Klaus Wille (ed.): Sanskrithandschriften aus den Turfanfunden: Teil 10: Die Katalognummern 3200-4362.
|Article Type:||Book review|
|Subject:||Books (Book reviews)|
|Publication:||Name: Acta Orientalia Publisher: Hermes Academic Publishing Audience: Academic Format: Magazine/Journal Subject: Social sciences Copyright: COPYRIGHT 2009 Hermes Academic Publishing ISSN: 0001-6438|
|Issue:||Date: Annual, 2009 Source Volume: 70|
|Topic:||NamedWork: Sanskrithandschriften aus den Turfanfunden, Teil 10: Die Katalognummern 3200-4362 (Collection)|
|Persons:||Reviewee: Wille, Klaus|
Klaus Wille (ed.): Sanskrithandschriften aus den Turfanfunden: Teil
10: Die Katalognummern 3200-4362. (Verzeichnis der Orientalischen
Handschriften in Deutschland, Band X, 10). Stuttgart: Steiner 2008. xi,
470 pp. ISBN 978-3-515-09257-9.
The spectacular finds of manuscripts made at the beginning of the 20th century in Turfan and other oases of the ancient Silk Road in Xinjiang opened the path for all sorts of philological, religious and historical studies and were even responsible for the creation and expansion of a number of disciplines e.g., Tocharian, Khotamese, Uighur manichaeism, et cetera. The manuscripts and block prints trom these finds are distributed all over the world, e.g., in London, Paris, Washington and Istanbul. Those manuscripts which were acquired by the German expeditions between 1902 and 1914 were brought to Berlin and are known as the German Turfan Collection. The Turfan texts are of unique significance for the study of Central Asian Buddhism since they testify to the existence of a thriving Hinayana community with monasteries of mostly Sarvastivada and Mulasarvastivada affiliation along the northern Silk Route, while the scriptures which were found on the southern Silk Route are mostly Mahayana texts. A major part of the German Turfan Collection is written in Sanskrit, which was one of the Indian languages used, alongside various local idioms, to propagate Buddhism in Central Asia.
Research on the Sanskrit Turfan texts started right after the first expedition in the early 1920s. However, it was chiefly thanks to Ernst Waldschmidt's endeavours that the work of cataloguing and describing the Indian texts was taken up. Most of the manuscripts have now been edited; what remains are a huge number of fragments, many of them parts of the edited texts, others still awaiting identification. Out of over 7000 catalogue numbers, detailed descriptions of numbers 1-3191 were published in Sanskrithandschriften aus den Turfanfunden (SHT), the present volume 10 contains another 1162 catalogue numbers, and it is to be hoped that the next years will bring the completion of this work. The bulk of this task over the past twenty years has been done by the Gottingen scholar Klaus Wille who already prepared four out of nine volumes of SHT published until 2004.

________________________

- _WHAT TO WORK ON_
1. The review gives example cities where manuscripts and block prints from these finds are now held. List each city.
2. Copy the part of the review starting with "Research on the" and going on through "published until 2004.".

- _INFORMATION PROVIDED_

________________________

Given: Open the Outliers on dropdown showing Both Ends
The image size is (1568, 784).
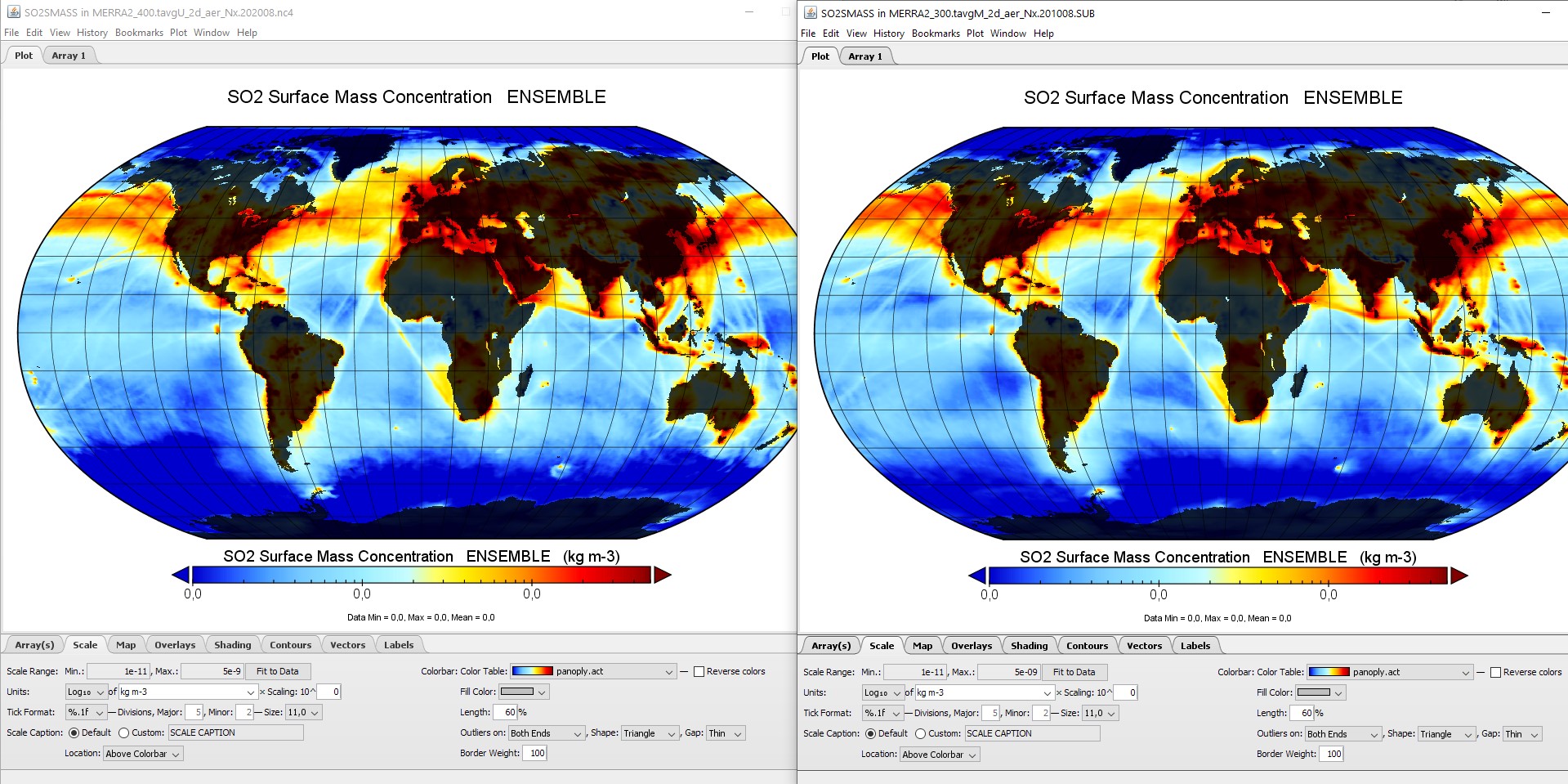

________________________

- _TASK RESPONSES_
1. London, Paris, Washington, Istanbul

2.
Research on the Sanskrit Turfan texts started right after the first expedition in the early 1920s. However, it was chiefly thanks to Ernst Waldschmidt's endeavours that the work of cataloguing and describing the Indian texts was taken up. Most of the manuscripts have now been edited; what remains are a huge number of fragments, many of them parts of the edited texts, others still awaiting identification. Out of over 7000 catalogue numbers, detailed descriptions of numbers 1-3191 were published in Sanskrithandschriften aus den Turfanfunden (SHT), the present volume 10 contains another 1162 catalogue numbers, and it is to be hoped that the next years will bring the completion of this work. The bulk of this task over the past twenty years has been done by the Gottingen scholar Klaus Wille who already prepared four out of nine volumes of SHT published until 2004.